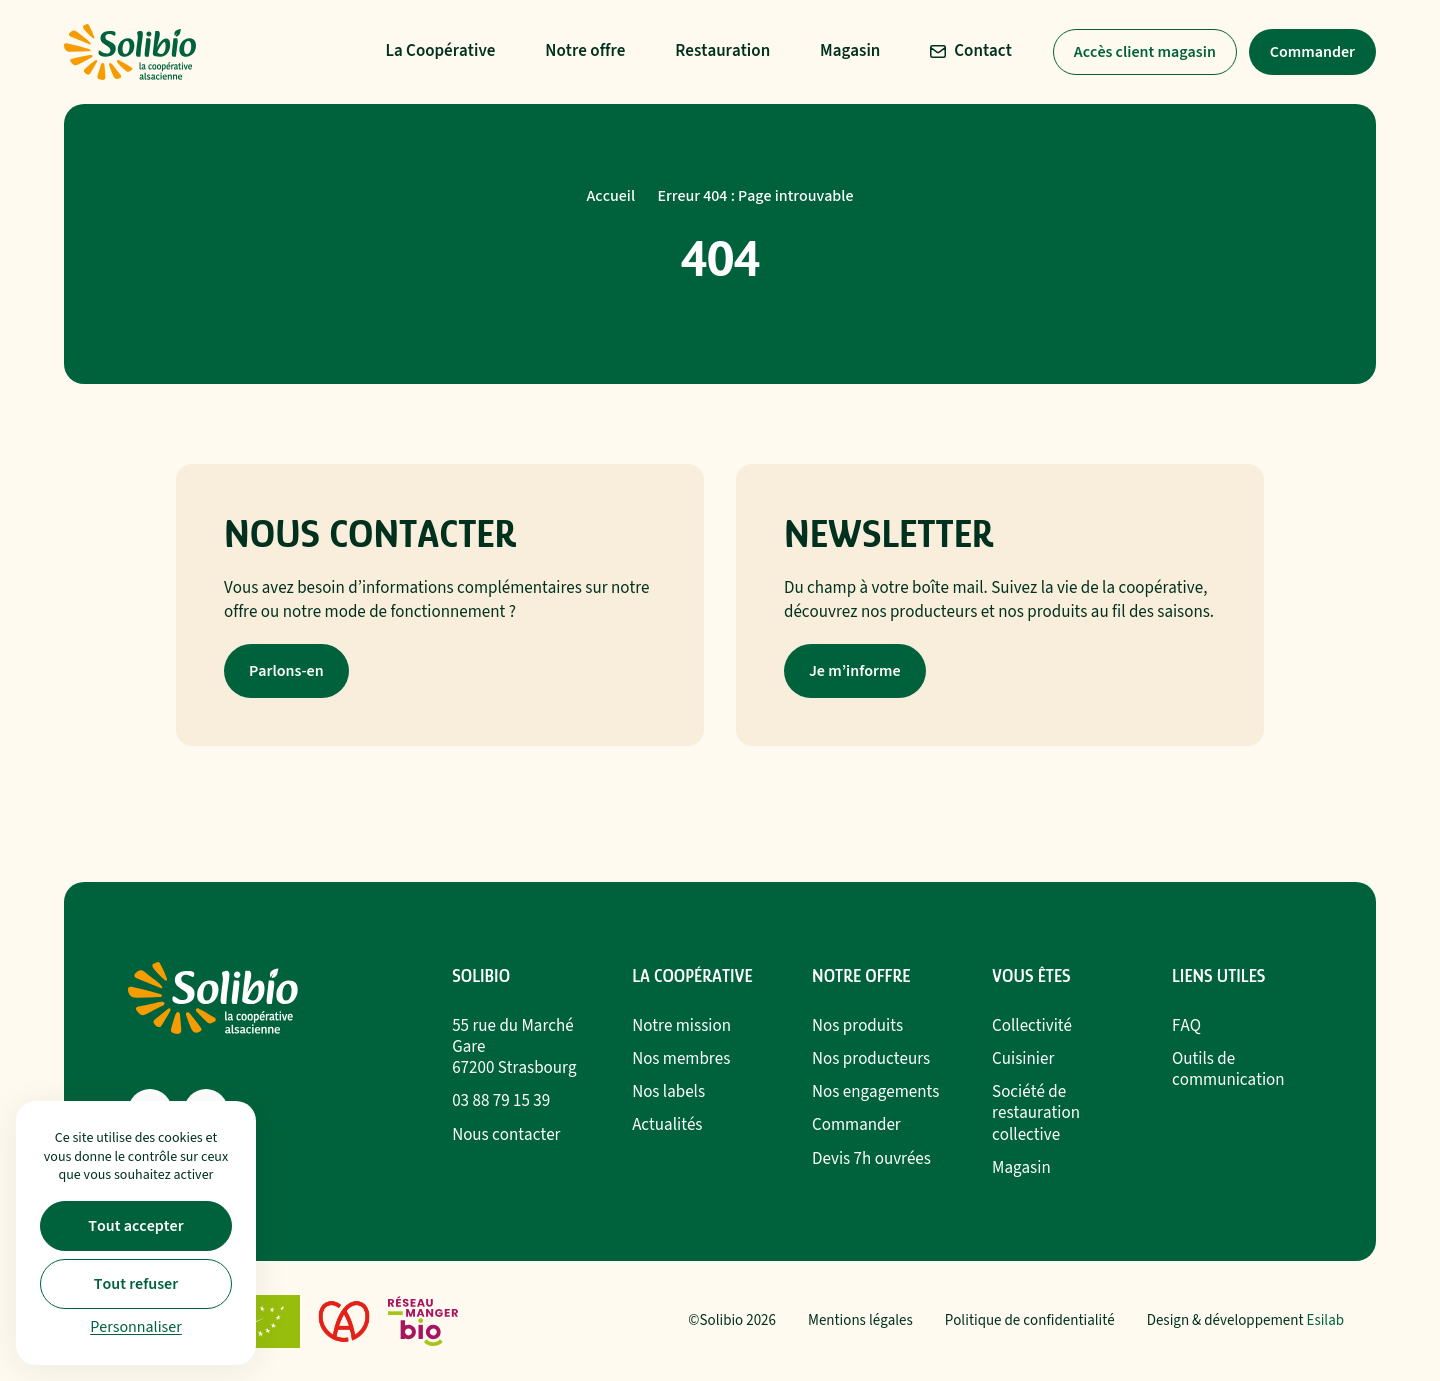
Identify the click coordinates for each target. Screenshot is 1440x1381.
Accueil (611, 196)
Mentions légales (860, 1320)
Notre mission (681, 1026)
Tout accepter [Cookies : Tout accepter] (135, 1226)
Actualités (667, 1125)
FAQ (1186, 1026)
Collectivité (1032, 1026)
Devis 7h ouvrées (871, 1159)
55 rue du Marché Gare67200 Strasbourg (514, 1047)
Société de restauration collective (1036, 1113)
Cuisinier (1023, 1059)
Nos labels (668, 1092)
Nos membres (681, 1059)
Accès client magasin (1145, 52)
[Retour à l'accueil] (130, 52)
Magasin (1021, 1168)
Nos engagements (875, 1092)
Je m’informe (855, 671)
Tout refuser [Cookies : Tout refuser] (136, 1284)
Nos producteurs (871, 1059)
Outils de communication (1228, 1069)
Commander (1312, 52)
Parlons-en (286, 671)
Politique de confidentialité (1030, 1320)
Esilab (1326, 1320)
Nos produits (857, 1026)
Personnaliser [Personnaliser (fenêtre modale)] (136, 1327)
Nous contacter (506, 1135)
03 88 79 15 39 (501, 1101)
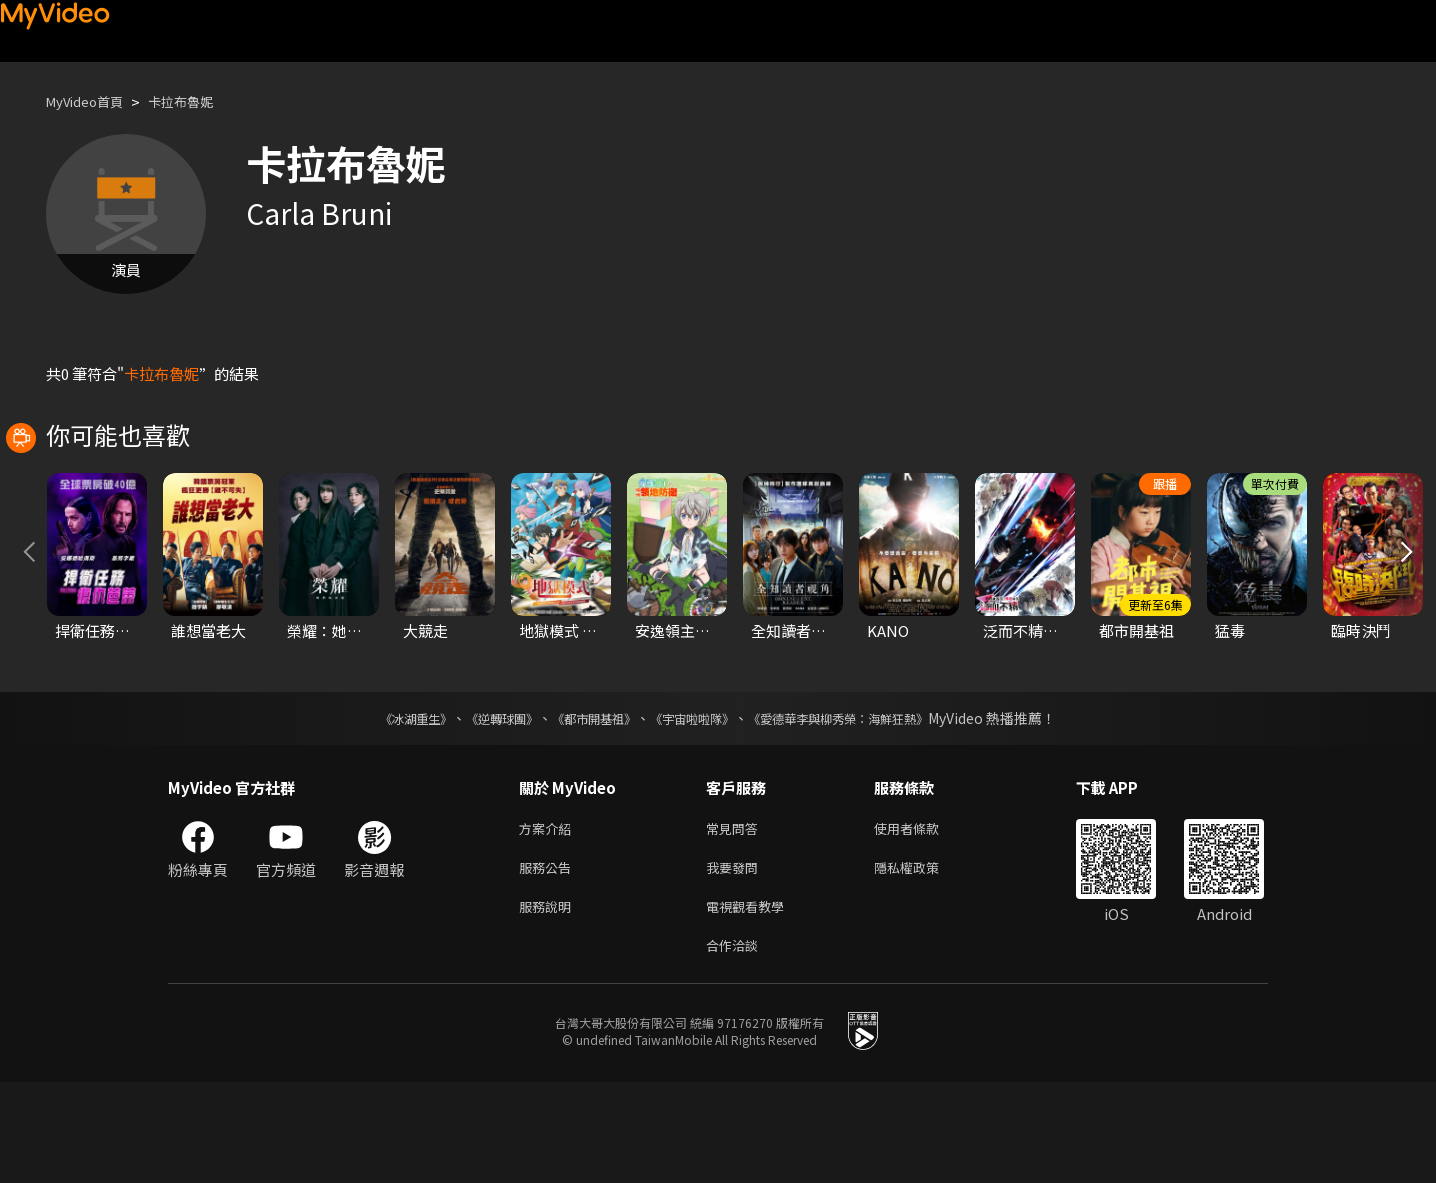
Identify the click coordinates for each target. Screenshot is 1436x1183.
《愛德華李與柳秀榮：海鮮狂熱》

*****

#### EXERCISE AIM:
Rewrite all of the lines above, replacing every occurrence of "Tout accepter" with "Accepter tout" and leaving everything else unchanged. Omit the pictures from your answer.

#### WORKED SOLUTION:
Identify the click coordinates for each target. Screenshot is 1440x1381.
Accueil (611, 196)
Mentions légales (860, 1320)
Notre mission (681, 1026)
Accepter tout [Cookies : Accepter tout] (135, 1226)
Actualités (667, 1125)
FAQ (1186, 1026)
Collectivité (1032, 1026)
Devis 7h ouvrées (871, 1159)
55 rue du Marché Gare67200 Strasbourg (514, 1047)
Société de restauration collective (1036, 1113)
Cuisinier (1023, 1059)
Nos labels (668, 1092)
Nos membres (681, 1059)
Accès client magasin (1145, 52)
[Retour à l'accueil] (130, 52)
Magasin (1021, 1168)
Nos engagements (875, 1092)
Je m’informe (855, 671)
Tout refuser [Cookies : Tout refuser] (136, 1284)
Nos producteurs (871, 1059)
Outils de communication (1228, 1069)
Commander (1312, 52)
Parlons-en (286, 671)
Politique de confidentialité (1030, 1320)
Esilab (1326, 1320)
Nos produits (857, 1026)
Personnaliser [Personnaliser (fenêtre modale)] (136, 1327)
Nous contacter (506, 1135)
03 88 79 15 39 (501, 1101)
Identify the click coordinates for each target. Screenshot is 1436x1183.
《愛德華李與柳秀榮：海鮮狂熱》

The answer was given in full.